2. PP2A in cancer cells

PP2A acts on myriad pathways involved in tumorigenesis and cancer cell survival. Broadly speaking, PP2A negatively regulates cell proliferation and key survival pathways and therefore acts as a tumor suppressor [4]. Consistent with this function, downregulation of PP2A activity has been described in many cancers, including breast, ovarian, colorectal, and lung cancers [4]. PP2A is also involved in the DNA damage response and DNA repair pathways [5]. Thus, PP2A plays a role in maintaining genomic stability and preventing the accumulation of DNA damage. In cells that have decreased PP2A activity, double‐strand break repair is inefficient, rendering these cells susceptible to DNA damaging agents.

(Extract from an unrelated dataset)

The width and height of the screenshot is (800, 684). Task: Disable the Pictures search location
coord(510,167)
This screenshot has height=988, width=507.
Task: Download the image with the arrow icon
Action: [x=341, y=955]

Because PP2A inhibits cell proliferation and survival and is downregulated in many cancers, there have been efforts to generate small‐molecule activators of PP2A. However, thus far, there are no PP2A activating agents being investigated in clinical trials. Another strategy is using PP2A inhibitors for cancers that retain PP2A activity, which may sensitize them to DNA damaging chemotherapy by inducing genome instability or DNA replication stress due to inhibition of DNA repair and increased mitogenic signaling [6]. One PP2A inhibitor, LB‐100, has been evaluated extensively in preclinical models of a variety of solid tumors and consistently enhances therapeutic efficacy of combination chemotherapeutic agents and radiotherapy [7, 8]. LB‐100 had a favorable safety and efficacy profile in a phase 1 dose‐escalation clinical trial to treat patients with relapsed solid tumors [7].

3. PP2A in immune cells

PP2A plays a major role in immune cells and regulates the type and magnitude of immune responses by influencing activation, differentiation, and exhaustion of immune cell populations [9, 10, 11, 12]. PP2A limits cytolytic function of T cells through negative regulation of NF‐kB signaling in response to T cell receptor engagement [10] and CTLA‐4‐mediated AKT signaling [13]. PP2A limits T cell activation by interacting with CARMA1; when dephosphorylated by PP2A, CARMA1 cannot recruit key mediators of T cell activation, leading to limited production of IL‐2 and IFN‐γ [12]. In an in vivo shRNA screen, silencing of a regulatory subunit of PP2A enhanced cytotoxic function of tumor‐infiltrating lymphocytes (TIL) in a melanoma model [14]. PP2A activity also impacts T cell differentiation through interaction with mTORC1 to promote regulatory T cell (Treg) differentiation and inhibit CD8+ cytotoxic T cells [9, 11]. Tregs have higher PP2A activity than conventional T cells, the reduction of which diminishes Treg suppressor function [9]. In macrophages, PP2A plays a role in regulating Toll‐like receptor‐mediated type‐I IFN and NF‐κB signaling in response to viral infections [15]. In tumor‐associated macrophages (TAMs), macrophage‐specific PP2A deficiency enhances cGAS‐STING‐mediated IFN production to promote antitumor immunity [16]. Overall, PP2A activity in immune cells contributes to immunosuppression by modulating innate and adaptive immune responses.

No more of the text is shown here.